Old mattresses were cut up and re-sewn to fit the three little bunks. Really, it was too exciting for anything!

Madame Clara gave a very large green rug to Mrs. Ronald, who cut it into three for three blankets. Delia gave two old pillows. Jerry already had his own, so only two more were needed.

A shelf for each child was made above his or her bunk, and on the shelf they had to put their own belongings and keep them tidy. There was so very little room in the caravan that they had to be tidy or there would be no room to move!

They did not need a cooking stove, because Jerry’s mother did the cooking on her own stove! There was a big enamel basin for washing in, a broken chair, and two stools and a small folding-table. And that was really about all there was in the children’s caravan.

“But we don’t need anything else!” said Pip, looking round joyfully. “Oh, isn’t it lovely!”

Susy-Ann looked round proudly. She had helped to make the pretty green and yellow curtains. She had made the beds and put her rag-doll on to her own pillow, ready for the night. She felt very happy indeed.

“It’s our own caravan!” she said. “Won’t it be lovely to live here by ourselves?”

Jerry was full of joy too. He felt very proud of having his own caravan, for his father had said he must be the head of the three children, and see that everything went all right. Jerry, of course, was to drive the horse when the circus was on the move, though Pip could have a turn sometimes.

All the circus folk came to see the little old caravan now that it was new and clean and fresh. Room had been found at the back of an old cage for the odd things out of the caravan.

The circus folk were generous. Mr. Hola gave Pip a shilling to buy some biscuits to put on the shelf. Madame Clara gave Susy-Ann a tiny clock that struck every hour. Terry gave the children three large pieces of soap for their own, and Jinks and Jenks bought them some apples and bananas.

Really, it looked lovely inside that caravan, with the green and yellow curtains flapping in the breeze, the three bunks so neatly covered with blankets and rugs, the little shelves with a tin of biscuits, bananas, and apples, a few books, and one or two other treasures!

“I shall keep it all tidy and neat!” sang Susy-Ann. “I shall do the washing each Monday like Mrs. Ronald does. I shall mend everything. I shall be the mother in this caravan.”

The boys laughed. They were pleased to see Susy-Ann so happy. Jerry hoped the little girl’s father would say that she and Pip might stay for always. It would be dreadful if they had to go away after all this!
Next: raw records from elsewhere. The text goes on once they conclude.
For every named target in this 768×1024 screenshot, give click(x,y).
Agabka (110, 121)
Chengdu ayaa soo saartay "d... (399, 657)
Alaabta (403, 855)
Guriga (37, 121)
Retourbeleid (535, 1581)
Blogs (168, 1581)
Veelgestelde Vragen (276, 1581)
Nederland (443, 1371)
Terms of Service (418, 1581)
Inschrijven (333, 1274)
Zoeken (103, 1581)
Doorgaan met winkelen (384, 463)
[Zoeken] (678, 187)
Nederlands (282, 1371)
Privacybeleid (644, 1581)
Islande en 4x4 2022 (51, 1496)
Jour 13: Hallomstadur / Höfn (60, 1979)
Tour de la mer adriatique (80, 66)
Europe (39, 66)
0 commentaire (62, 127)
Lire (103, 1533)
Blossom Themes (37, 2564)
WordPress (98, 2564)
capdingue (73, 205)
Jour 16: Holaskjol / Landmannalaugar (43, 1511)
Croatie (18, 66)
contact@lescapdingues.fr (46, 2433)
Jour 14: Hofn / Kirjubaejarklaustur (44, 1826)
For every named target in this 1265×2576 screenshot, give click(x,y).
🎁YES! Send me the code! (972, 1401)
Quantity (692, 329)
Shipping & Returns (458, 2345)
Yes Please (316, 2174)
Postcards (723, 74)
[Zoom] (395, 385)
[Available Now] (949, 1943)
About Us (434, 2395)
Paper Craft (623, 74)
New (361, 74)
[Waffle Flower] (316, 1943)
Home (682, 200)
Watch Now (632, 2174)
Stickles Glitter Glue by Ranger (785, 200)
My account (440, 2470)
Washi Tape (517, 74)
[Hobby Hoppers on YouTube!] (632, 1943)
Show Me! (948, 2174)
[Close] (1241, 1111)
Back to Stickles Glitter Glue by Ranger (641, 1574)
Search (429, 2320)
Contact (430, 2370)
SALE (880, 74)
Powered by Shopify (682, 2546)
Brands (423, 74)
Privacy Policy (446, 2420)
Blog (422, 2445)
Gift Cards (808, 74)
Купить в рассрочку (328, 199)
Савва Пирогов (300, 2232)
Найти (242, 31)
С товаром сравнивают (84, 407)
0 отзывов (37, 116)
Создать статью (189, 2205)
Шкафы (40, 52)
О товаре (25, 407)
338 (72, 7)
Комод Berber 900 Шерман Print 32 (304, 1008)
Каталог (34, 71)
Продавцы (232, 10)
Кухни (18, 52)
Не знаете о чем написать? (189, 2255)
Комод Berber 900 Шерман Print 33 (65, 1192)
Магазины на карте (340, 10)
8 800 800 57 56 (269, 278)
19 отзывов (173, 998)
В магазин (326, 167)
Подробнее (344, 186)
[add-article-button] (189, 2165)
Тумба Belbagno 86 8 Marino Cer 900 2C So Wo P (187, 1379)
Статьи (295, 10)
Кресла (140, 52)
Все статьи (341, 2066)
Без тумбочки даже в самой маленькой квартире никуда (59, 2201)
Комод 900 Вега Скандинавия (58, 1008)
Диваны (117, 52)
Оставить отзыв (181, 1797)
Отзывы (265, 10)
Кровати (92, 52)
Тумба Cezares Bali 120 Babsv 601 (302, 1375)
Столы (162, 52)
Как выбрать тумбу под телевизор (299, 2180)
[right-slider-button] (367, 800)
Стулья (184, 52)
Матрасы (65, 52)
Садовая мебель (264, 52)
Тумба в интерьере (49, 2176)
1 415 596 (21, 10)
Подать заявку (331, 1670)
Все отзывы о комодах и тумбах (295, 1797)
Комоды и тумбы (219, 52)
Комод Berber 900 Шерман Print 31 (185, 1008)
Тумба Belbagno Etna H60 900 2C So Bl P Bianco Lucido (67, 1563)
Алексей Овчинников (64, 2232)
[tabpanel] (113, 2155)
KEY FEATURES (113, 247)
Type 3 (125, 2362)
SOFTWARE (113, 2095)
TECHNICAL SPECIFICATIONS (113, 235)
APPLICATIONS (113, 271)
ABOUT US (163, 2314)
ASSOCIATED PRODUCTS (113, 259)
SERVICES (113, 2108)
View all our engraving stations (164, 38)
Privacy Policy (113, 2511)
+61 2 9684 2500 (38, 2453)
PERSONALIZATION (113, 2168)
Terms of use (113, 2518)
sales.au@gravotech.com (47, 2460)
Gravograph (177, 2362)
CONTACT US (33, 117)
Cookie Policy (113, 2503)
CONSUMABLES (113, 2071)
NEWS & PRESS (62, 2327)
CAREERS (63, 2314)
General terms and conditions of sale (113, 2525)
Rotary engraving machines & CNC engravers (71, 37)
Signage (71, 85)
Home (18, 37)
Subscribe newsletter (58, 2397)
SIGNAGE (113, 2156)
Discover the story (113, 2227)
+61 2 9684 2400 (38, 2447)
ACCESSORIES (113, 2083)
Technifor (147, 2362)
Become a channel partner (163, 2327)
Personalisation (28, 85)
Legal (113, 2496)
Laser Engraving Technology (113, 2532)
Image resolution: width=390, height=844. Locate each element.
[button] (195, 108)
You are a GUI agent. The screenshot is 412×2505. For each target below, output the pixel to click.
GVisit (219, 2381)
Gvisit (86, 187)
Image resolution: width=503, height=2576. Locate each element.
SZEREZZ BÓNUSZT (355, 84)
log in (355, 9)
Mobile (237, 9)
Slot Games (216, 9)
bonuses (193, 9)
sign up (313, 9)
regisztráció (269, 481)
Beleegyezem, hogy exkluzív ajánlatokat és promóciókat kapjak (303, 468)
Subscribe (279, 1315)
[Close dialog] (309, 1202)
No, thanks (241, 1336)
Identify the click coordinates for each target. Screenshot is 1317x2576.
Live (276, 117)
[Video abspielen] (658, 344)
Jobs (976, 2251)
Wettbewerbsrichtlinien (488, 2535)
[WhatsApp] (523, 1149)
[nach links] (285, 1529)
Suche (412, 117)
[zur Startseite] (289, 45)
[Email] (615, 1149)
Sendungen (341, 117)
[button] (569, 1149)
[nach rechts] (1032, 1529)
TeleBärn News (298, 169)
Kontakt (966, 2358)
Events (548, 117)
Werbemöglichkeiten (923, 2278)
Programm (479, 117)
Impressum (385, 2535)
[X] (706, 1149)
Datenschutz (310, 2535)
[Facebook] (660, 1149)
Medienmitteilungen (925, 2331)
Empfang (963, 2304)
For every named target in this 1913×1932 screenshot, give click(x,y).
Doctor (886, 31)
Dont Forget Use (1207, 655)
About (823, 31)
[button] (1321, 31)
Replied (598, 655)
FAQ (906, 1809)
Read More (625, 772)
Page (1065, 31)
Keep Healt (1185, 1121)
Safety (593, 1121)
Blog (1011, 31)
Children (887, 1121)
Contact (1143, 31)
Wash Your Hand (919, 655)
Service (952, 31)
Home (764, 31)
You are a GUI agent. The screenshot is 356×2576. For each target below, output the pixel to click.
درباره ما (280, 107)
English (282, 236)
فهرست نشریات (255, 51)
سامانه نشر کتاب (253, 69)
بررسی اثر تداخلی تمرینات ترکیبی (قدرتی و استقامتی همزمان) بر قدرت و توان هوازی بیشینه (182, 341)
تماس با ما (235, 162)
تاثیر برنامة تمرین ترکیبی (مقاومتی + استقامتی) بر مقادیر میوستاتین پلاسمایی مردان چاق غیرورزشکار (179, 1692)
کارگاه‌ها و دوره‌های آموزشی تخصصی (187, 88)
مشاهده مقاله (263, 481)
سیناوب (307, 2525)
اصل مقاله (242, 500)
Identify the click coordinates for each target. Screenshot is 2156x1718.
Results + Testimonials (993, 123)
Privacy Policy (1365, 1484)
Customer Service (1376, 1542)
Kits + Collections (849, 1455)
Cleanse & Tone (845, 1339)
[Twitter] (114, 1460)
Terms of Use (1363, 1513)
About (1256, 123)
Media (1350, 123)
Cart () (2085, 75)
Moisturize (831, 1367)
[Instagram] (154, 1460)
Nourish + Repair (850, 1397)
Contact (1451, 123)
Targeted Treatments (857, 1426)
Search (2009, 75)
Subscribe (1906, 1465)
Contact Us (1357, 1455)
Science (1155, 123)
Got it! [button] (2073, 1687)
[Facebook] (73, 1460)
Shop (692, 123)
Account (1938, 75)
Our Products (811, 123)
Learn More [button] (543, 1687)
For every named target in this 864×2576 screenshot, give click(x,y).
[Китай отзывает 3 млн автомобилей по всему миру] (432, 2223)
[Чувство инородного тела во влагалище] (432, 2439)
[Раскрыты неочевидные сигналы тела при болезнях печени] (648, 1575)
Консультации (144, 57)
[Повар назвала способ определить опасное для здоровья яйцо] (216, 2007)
The children had been so excited over getting ready their own caravan that they had hardly had time to explore the circus camp. Jerry, of course, had to do his jobs as usual, but every minute he had to spare was given to painting or getting ready the caravan.

“Can we sleep in it to-night?” begged Pip, after a few days when the smell of paint had gone away a little. “I can hardly smell the paint now.”

“Very well,” said Mrs. Ronald. “To-night shall be your first night! I will bake you hot potatoes in their jackets for your supper, and you shall have a roll of white bread and a bar of chocolate as well! Then you must turn in and go to bed!”

So that night, when the circus show was on, and great crowds of people were in the big tent, clapping and cheering, the three children sat on the steps of their caravan, eating their supper.

It was about half-past eight. The evening was still warm and light, and the may hedges full of sweet-smelling blossom. Flowers of white wild parsley waved like piles of lace in the ditches. Mister Binks had eaten a great deal of it that day, but as usual he was hungry enough to eat anything that came his way.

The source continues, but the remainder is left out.